Start with a blank canvas
If you’ve had to make an outdoor space work harder for you during lockdown, now might be the time to make it a more permanent, hardworking fixture to make the most of your space. Like any other inside room, an outside room occasionally needs a make-over. A classic blank canvas is decking. Done well, it is a joy to look at, sit on and walk across. But it must be practical. Millboard decking combines the beauty of natural wood in a moulded composite that’s long-lasting and won’t rot or warp. Whether it’s decking, tiles or stonework, matching the tones and direction of flooring inside and outside can create visual harmony.
Similarly, walls are also part of your canvas – they can be brightly coloured for a modern feel or use mosaic tiles for a more traditional feature wall. Climbing plants can create a green wall and help to keep things cool – they also provide a safe habitat for birds and insects. Space stretching garden mirrors can also create the illusion of ‘another room’.

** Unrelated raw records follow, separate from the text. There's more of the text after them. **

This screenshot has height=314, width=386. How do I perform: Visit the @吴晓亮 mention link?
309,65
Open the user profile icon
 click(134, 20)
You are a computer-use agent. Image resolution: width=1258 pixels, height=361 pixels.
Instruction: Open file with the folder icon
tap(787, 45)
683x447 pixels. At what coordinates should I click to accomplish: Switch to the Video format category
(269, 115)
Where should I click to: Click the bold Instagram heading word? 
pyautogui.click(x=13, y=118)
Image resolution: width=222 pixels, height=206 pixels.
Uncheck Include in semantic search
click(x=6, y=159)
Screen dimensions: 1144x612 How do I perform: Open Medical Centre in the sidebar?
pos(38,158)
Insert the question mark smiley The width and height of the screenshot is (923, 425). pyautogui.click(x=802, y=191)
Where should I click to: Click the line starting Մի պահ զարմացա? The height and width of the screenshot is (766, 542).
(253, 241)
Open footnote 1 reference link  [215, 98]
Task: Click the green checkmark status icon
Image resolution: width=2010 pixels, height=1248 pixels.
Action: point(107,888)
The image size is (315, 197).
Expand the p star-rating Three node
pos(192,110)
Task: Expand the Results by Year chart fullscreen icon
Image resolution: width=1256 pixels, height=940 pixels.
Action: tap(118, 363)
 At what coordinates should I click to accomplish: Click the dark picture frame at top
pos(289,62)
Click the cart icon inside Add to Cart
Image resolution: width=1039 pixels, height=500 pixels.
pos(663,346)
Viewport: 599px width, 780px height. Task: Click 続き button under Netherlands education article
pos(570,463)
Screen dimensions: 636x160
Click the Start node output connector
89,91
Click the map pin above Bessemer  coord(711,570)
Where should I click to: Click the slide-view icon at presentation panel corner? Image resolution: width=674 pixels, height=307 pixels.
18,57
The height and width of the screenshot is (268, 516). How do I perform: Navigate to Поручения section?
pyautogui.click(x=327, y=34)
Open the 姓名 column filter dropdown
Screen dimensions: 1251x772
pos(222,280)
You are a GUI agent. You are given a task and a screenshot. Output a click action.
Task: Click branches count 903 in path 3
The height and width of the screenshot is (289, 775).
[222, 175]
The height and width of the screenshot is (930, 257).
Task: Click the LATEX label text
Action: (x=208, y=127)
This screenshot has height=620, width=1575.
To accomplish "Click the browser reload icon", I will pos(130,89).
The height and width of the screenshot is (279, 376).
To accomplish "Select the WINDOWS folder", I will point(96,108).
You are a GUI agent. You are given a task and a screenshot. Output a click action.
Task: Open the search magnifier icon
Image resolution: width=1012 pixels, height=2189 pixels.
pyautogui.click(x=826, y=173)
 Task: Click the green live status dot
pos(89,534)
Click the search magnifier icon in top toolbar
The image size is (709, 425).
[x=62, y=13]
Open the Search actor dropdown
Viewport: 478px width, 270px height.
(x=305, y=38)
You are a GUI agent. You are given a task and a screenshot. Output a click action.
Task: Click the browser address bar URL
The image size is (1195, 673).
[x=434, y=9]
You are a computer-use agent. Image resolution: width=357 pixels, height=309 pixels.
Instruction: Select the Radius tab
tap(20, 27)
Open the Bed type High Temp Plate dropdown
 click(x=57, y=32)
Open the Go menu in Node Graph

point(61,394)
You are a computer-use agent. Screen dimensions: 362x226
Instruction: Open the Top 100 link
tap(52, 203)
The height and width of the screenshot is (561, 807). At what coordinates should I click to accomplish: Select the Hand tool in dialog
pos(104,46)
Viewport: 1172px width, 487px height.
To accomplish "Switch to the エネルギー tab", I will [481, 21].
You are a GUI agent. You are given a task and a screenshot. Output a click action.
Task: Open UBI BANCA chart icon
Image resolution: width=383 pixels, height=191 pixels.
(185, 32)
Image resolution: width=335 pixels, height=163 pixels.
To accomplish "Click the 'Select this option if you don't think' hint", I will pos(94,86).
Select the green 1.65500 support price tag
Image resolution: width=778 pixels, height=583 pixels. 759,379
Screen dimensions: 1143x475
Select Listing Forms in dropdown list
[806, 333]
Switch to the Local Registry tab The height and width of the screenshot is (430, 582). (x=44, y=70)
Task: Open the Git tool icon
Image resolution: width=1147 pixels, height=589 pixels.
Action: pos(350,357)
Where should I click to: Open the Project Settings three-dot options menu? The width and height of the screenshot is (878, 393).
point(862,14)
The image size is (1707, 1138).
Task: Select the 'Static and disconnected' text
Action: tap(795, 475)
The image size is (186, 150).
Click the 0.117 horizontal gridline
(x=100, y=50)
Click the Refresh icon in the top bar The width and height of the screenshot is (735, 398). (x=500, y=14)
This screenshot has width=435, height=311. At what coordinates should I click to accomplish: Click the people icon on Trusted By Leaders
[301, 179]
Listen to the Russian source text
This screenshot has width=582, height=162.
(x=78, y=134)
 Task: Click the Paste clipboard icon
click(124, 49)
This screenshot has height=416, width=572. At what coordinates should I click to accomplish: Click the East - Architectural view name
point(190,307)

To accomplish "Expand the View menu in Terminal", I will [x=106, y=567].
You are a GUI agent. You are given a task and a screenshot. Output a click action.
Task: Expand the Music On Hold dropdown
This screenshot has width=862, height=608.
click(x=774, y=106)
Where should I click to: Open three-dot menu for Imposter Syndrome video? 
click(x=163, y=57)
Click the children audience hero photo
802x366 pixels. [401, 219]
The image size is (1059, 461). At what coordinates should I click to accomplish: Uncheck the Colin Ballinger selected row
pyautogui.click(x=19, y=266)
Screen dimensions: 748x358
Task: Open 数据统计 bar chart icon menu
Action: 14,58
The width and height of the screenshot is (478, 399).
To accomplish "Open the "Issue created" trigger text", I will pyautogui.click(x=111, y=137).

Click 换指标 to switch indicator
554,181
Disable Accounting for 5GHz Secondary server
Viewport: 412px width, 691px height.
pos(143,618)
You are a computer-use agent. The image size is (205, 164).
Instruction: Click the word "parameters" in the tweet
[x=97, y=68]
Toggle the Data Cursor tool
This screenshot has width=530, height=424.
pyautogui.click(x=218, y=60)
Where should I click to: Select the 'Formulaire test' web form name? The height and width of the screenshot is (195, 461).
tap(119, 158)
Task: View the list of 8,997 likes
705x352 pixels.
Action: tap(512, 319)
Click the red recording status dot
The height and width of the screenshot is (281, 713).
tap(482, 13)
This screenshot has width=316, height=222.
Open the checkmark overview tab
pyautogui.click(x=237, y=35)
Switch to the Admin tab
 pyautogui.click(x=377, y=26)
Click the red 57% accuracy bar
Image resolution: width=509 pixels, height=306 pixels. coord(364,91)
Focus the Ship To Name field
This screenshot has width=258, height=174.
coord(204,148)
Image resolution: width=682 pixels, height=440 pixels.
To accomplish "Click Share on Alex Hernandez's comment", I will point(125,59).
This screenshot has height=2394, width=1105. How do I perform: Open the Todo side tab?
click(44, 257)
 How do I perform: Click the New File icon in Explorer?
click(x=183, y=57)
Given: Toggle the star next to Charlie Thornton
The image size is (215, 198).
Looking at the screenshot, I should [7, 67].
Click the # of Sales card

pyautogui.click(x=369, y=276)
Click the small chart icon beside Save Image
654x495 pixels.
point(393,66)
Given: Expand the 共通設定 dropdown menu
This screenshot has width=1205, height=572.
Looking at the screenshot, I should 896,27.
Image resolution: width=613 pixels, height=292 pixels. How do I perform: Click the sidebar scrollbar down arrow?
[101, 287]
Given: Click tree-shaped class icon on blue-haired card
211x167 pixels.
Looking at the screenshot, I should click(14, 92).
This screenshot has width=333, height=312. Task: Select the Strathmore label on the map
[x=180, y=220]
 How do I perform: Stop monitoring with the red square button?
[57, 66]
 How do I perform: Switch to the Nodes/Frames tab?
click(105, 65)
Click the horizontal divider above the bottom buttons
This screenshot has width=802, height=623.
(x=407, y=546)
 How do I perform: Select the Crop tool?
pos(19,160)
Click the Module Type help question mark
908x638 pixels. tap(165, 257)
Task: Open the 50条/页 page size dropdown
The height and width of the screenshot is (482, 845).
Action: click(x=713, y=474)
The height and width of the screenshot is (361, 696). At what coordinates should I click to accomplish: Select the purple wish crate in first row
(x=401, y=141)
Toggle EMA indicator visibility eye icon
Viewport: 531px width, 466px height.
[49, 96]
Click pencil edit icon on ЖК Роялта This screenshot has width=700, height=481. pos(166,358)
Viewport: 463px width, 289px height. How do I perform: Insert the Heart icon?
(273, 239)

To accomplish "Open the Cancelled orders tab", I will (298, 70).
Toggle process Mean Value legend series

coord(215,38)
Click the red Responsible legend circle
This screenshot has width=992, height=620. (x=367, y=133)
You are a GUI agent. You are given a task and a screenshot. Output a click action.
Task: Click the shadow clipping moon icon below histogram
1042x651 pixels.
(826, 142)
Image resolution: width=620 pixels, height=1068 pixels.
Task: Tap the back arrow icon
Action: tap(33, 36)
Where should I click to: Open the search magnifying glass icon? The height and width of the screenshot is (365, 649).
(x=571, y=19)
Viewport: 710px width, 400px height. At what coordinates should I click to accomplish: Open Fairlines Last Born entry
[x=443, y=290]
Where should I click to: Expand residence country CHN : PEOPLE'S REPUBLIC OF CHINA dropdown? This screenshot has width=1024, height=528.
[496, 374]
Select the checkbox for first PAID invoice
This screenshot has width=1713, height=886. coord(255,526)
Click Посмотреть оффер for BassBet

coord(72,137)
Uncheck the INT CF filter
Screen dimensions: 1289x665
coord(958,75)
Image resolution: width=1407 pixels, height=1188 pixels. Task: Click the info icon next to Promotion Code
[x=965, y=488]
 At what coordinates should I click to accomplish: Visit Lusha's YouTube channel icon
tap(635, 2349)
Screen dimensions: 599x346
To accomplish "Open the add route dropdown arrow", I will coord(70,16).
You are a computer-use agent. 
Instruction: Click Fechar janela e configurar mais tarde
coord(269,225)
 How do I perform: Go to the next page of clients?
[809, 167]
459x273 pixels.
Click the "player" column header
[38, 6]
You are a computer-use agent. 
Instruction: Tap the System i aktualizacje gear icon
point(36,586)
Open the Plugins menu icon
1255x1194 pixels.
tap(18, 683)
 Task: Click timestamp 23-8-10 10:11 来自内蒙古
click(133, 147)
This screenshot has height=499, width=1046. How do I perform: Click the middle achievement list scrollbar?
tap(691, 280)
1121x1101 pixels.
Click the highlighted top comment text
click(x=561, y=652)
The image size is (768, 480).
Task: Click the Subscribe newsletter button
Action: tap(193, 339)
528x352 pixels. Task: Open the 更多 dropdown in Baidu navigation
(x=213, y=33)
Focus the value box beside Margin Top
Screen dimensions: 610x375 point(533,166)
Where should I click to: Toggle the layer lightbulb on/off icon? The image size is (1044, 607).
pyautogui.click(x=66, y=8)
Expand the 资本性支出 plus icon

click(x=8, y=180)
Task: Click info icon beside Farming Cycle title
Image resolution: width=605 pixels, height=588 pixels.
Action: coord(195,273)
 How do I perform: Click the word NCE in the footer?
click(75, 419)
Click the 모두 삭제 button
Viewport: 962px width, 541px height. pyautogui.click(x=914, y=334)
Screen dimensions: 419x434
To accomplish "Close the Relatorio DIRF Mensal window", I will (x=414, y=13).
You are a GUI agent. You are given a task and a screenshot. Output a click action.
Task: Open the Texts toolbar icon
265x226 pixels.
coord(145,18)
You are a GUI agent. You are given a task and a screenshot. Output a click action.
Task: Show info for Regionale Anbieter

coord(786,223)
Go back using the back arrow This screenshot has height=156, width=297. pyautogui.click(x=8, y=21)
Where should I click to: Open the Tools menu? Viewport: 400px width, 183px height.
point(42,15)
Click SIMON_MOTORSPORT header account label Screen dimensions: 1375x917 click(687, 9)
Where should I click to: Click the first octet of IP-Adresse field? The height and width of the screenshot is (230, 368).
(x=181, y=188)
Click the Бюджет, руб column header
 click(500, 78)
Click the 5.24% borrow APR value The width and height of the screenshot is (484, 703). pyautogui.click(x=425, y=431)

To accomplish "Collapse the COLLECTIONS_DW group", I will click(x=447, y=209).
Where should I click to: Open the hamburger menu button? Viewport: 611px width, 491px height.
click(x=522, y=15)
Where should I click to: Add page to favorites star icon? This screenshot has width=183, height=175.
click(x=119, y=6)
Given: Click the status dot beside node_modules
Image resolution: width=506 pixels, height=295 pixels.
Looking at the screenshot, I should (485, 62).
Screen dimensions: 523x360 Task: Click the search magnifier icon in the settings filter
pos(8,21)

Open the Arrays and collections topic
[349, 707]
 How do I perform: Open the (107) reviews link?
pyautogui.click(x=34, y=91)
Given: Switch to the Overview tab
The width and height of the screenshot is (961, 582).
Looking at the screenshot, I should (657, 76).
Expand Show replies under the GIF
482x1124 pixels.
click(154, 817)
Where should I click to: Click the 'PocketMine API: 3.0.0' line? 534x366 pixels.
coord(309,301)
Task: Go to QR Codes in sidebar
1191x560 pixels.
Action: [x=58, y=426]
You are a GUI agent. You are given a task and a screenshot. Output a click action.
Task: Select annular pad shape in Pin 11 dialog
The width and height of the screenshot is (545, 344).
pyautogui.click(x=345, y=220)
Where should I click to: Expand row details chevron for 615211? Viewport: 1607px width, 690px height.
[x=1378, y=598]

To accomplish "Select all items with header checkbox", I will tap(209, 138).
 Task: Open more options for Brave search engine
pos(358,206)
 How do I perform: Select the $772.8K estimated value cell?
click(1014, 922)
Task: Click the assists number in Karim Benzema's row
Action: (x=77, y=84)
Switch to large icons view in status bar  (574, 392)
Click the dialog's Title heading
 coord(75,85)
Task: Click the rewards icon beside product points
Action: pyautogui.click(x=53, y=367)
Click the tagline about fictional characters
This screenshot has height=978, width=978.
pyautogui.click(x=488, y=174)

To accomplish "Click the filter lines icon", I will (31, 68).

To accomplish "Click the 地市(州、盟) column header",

If your outside area is smaller, make the most of the available space by including built-in bench seating, perhaps running the planks in the opposite direction to the flooring – practical but also pleasing to the eye. Then just add your table and chairs.
Perch and Settle’s outdoor dining table is dark and stylish. Made with Millboard’s Embered oak boards, it makes a dramatic statement and comes with matching benches – a great space-saving solution with little maintenance required.
If you’re aiming to eat or even cook outside on a regular basis, you can make life easier by fitting storage so that everything is conveniently on hand and can be neatly tidied away when not in use. Under bench storage is useful for hiding cushions when it’s wet.
Don’t forget shade. Sunlight is wonderful but enclosed gardens can become really hot – trees, canvas sails or a pergola will offer some respite and what could be better than a brightly coloured hammock waiting in a shady spot? Similarly, if you want to extend the season of using your outside space, invest in a good bistro-style heater and perhaps some shelter from the elements. If you have space, more informal seating can be preferable for breakfast and a newspaper in the morning sun.
Make it yours
Now you can really get cooking and start to make the space more personal with your own finishing touches. To make it more of a ‘room’, bring the ‘inside’ out by using soft furnishings. Outdoor rugs come in a myriad of designs and colourful cushions and warm blankets can really up the comfort factor in your space.
Lighting adds ambience, whether it’s festoon lighting in a tree, or a group of lanterns on the floor in a corner or tealights on the dining table. Because outside dining tables are often larger, you can really go to town on dressing your table with bright table runners, coloured glass and patterned plates. Or you can keep it simple and pared down. Bamboo dinnerware is a good sustainable option for outdoor dining and can be safely popped in the dishwasher.
The key to eating outside is making your space work for you and upping the comfort and convenience factor so that it becomes less of a ‘faff’. The garden is an under-utilised room – perhaps we need to make eating outside more than an occasional summer ritual. So, for this year’s National Eat Outside Day, will it be breakfast, lunch or dinner?